Stored data
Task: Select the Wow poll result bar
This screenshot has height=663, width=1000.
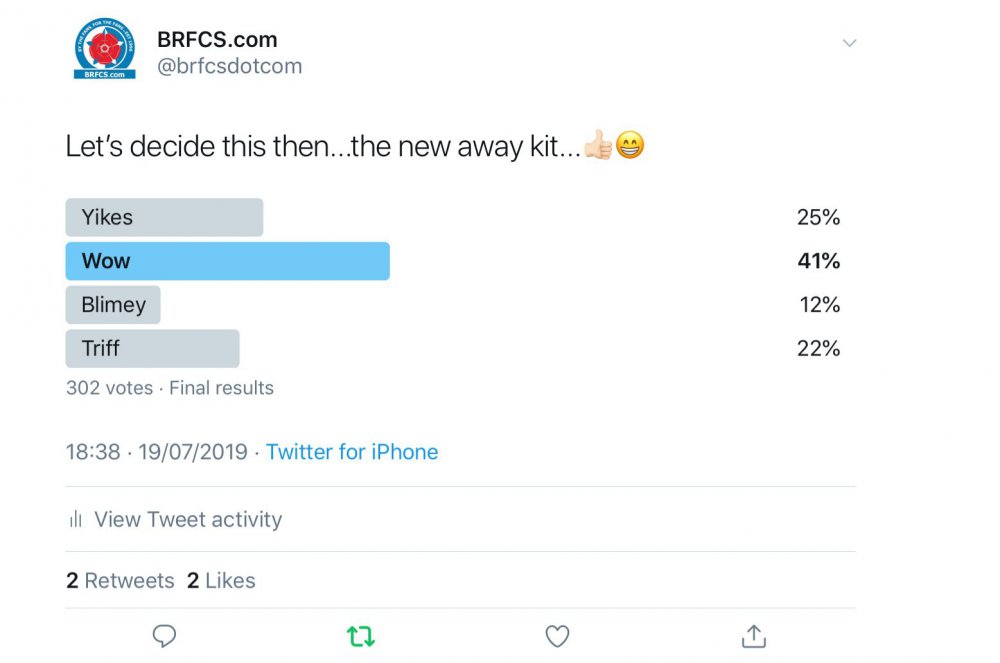Action: 227,261
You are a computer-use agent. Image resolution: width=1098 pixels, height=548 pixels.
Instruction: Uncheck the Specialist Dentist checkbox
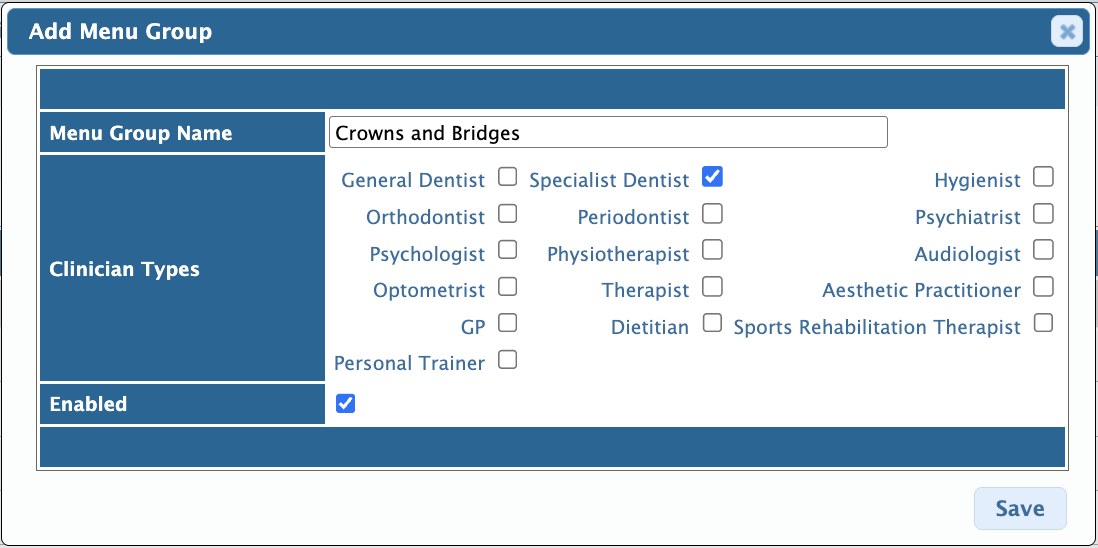pos(712,176)
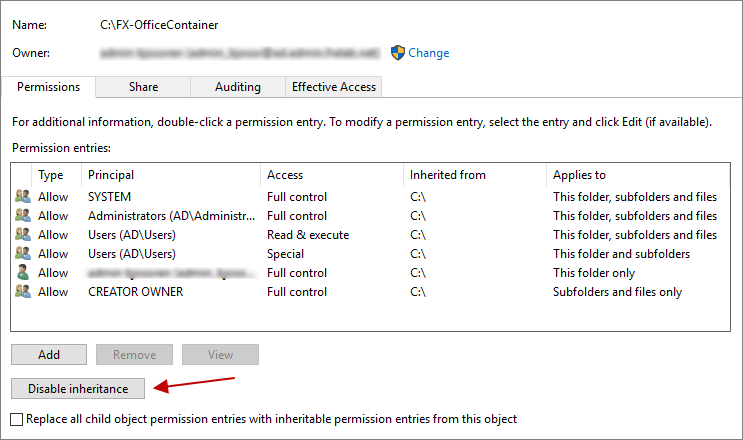Click the Disable inheritance button

click(x=77, y=388)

> **Your task**
The records are to be duplicated in full and exactly, with images left out.

> **Response below**
Task: Select the Wow poll result bar
This screenshot has height=663, width=1000.
Action: 227,261
You are a computer-use agent. Image resolution: width=1098 pixels, height=548 pixels.
Instruction: Uncheck the Specialist Dentist checkbox
pos(712,176)
Click the Disable inheritance button

click(x=77, y=388)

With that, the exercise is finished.